While in college, Laura provided some of those interactions herself as a mentor to underprivileged kids learning math and science. Each session involved experiments centered around different subjects and activities, from building roller coasters to making ice cream to using liquid nitrogen. By changing different elements of the experiments and studying how changes affect outcomes, Laura helped drive home scientific concepts – and gave kids a real-life example of what manufacturers do.

“Manufacturing is just a big word to them,” she says. “We need to make it real.”

Laura has learned firsthand how real manufacturing challenges can be.

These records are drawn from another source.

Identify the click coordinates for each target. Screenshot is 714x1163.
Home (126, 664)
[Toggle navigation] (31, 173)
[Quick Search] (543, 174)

In 2017, she was tasked with preserving operations at her plant in the wake of Hurricane Harvey, and although she and her team evacuated during the hurricane itself, they returned to a scene that she calls “something out of a zombie apocalypse.” Because her plant was critical to the safety of the community – it produced nitrogen, which other industries use to prevent the release of dangerous chemicals – she had to restore operations quickly, even before the local government had given the all-clear for residents to return.

“We had to collaborate with other industries to get what we needed, like cooling water and electricity,” she says. “Luckily, I had good relationships with people at other companies – it really made such cooperation possible.”

Laura credits college internships with convincing her that she was destined for a career in manufacturing. Although she had always had an aptitude for math and science – as a child, she took part in academic competitions to improve her skills – a college program for women in engineering made the larger engineering program feel more approachable and drew her into more applied opportunities.

“I realized I liked the more hands-on work of manufacturing – the direct interaction with the meat of a business,” Laura says. “I liked how every day was different, fast paced, challenging.”